** Exercise input **
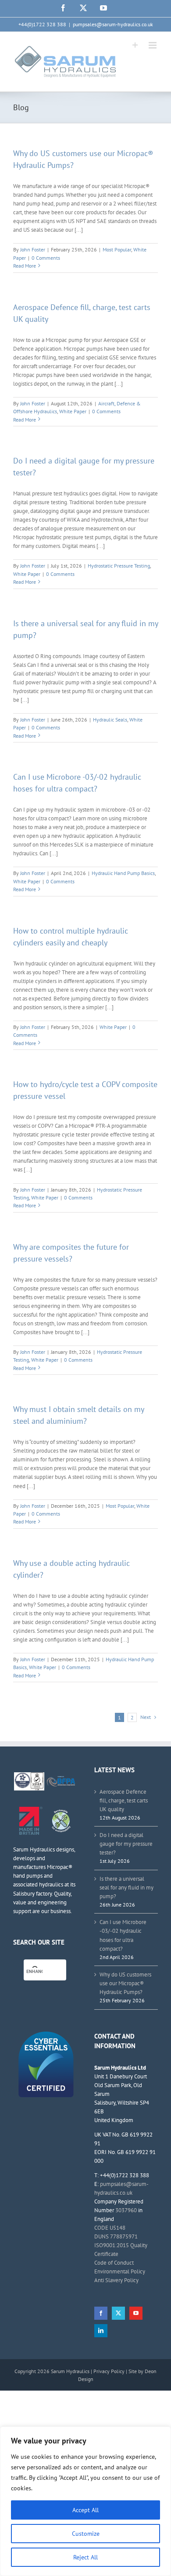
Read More (24, 265)
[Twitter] (118, 2313)
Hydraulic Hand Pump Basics (123, 873)
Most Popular (117, 249)
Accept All (85, 2510)
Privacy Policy (109, 2371)
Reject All (85, 2557)
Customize (86, 2534)
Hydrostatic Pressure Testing (119, 565)
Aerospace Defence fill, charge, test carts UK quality (124, 1800)
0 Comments (46, 257)
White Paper (72, 411)
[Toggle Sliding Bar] (135, 45)
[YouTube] (135, 2313)
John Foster (32, 249)
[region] (85, 2501)
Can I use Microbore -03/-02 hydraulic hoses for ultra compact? (123, 1935)
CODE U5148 (109, 2227)
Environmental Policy (119, 2271)
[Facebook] (100, 2313)
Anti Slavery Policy (116, 2280)
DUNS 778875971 (116, 2236)
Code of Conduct (114, 2262)
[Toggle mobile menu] (153, 45)
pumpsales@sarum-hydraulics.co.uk (113, 24)
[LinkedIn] (100, 2330)
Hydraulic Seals (110, 719)
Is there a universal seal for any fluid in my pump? (126, 1887)
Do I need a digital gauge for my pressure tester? (126, 1843)
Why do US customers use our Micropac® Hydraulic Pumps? (125, 1983)
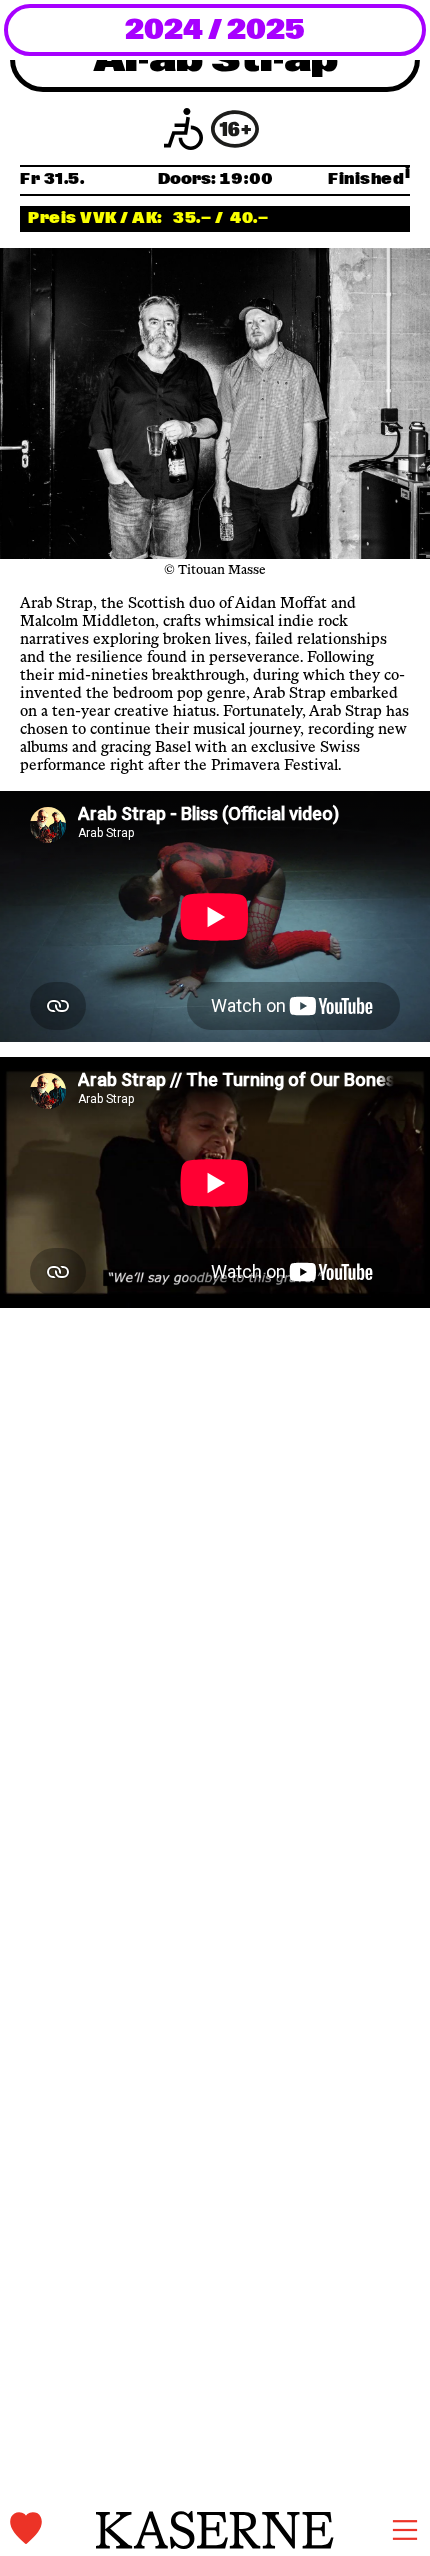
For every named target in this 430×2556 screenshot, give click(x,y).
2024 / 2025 (215, 31)
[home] (215, 2530)
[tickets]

** Task **
Out of the data above, return each line where the word "Policy" can be found.

** Task output **
Privacy Policy (109, 2371)
Environmental Policy (119, 2271)
Anti Slavery Policy (116, 2280)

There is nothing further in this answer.